Subjacente a esse comportamento, e Joana sabia disso desde o início, estava o
facto de que seu casamento havia sido um terrível, e agora inescapável erro.
A confirmação veio
rapidamente, quando ela viu a casa em Stettin, para onde o marido a trouxera.
Joana havia passado a juventude em ambientes extremamente elegantes. Tinha 11
irmãos e, como a família formava um ramo menor ligado aos duques de Holstein,
seu pai, o bispo luterano de Lubeck, levou Joana para morar com a madrinha,
duquesa de Brunswick, que não tinha filhos. Ali, na mais sumptuosa e magnífica
corte do Norte da Alemanha, ela se acostumou a uma vida de lindas roupas,
pessoas sofisticadas, bailes, óperas, concertos, fogos de artifício, caçadas e
frequentes mexericos divertidos. Seu marido, Cristiano Augusto, oficial de
carreira vivendo com um magro soldo do Exército, não podia oferecer nada disso.
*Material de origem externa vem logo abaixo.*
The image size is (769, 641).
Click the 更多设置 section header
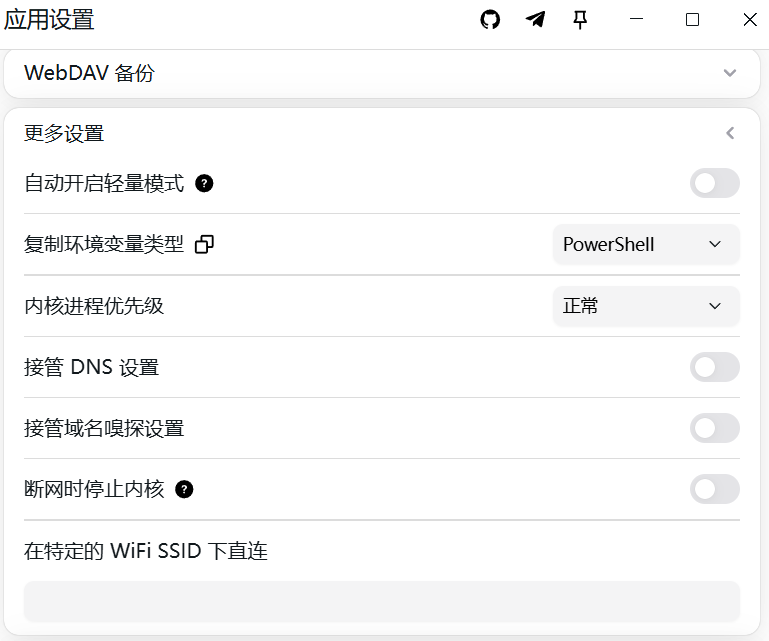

O melhor que pôde arrumar foi uma modesta casa de pedras cinzentas numa rua calçada,
constantemente varrida pelo vento e a chuva. A cidade fortificada de Stettin,
cercada por muralhas sobre o triste Mar do Norte e dominada pela rígida atmosfera
militar, não era um lugar onde a alegria, a graciosidade e quaisquer
refinamentos sociais pudessem florescer. As esposas na guarnição tinham uma
vida tediosa, e a vida das mulheres na cidade era ainda mais tediosa. E ali
exigia-se que a jovem animada, recém-chegada do luxo e dos divertimentos da
corte de Brunswick, vivesse com uma renda mínima, ao lado de um marido puritano
dedicado à vida militar, habituado a uma economia severa, equipado para
comandar, mas não para conversar, e ansioso pelo êxito da mulher no
empreendimento para o qual a desposara: dar-lhe um herdeiro. Nesse sentido, Joana
fez o melhor possível, era uma esposa obediente, ainda que infeliz. Mas sempre,
no fundo, ela ansiava por ser livre: livre do marido enfadonho, livre da
relativa penúria, livre do estreito mundo provinciano de Stettin. Sempre teve
certeza de que merecia algo melhor. E então, passados 18 meses do casamento,
ela teve um bebé. Aos 16 anos, Joana não estava preparada para as realidades da
maternidade. Havia lidado com a gravidez enovelando-se em sonhos de que os
filhos seriam extensões dela mesma, e a vida deles poderia abrir uma larga
avenida para ela percorrer realizando suas próprias ambições. Nesses sonhos,
tinha a certeza de que a criança no seu ventre, seu primogénito, seria um filho
herdeiro do pai e, principalmente, um menino bonito, extraordinário, cuja
brilhante carreira ela viria a orientar e finalmente compartilhar.
Às duas e meia de 21
de Abril de 1729, na fria madrugada cinzenta do Báltico, nasceu o bebé de
Joana. Ai, a criança era uma menina. Joana e o mais conformado Cristiano
Augusto conseguiram dar um nome à criança, Sofia Augusta Frederica, mas, desde
o começo, Joana não conseguiu sentir nem expressar qualquer sentimento
maternal. Não amamentou nem acariciou a filha. Não perdia tempo olhando-a no
berço, nem a pegava no colo. Em vez disso, entregou abruptamente a menina aos
cuidados de criados e amas de leite». In Robert K. Massie, Catarina a Grande,
Editora Rocco, 2012, ISBN 978-853-252-799-8.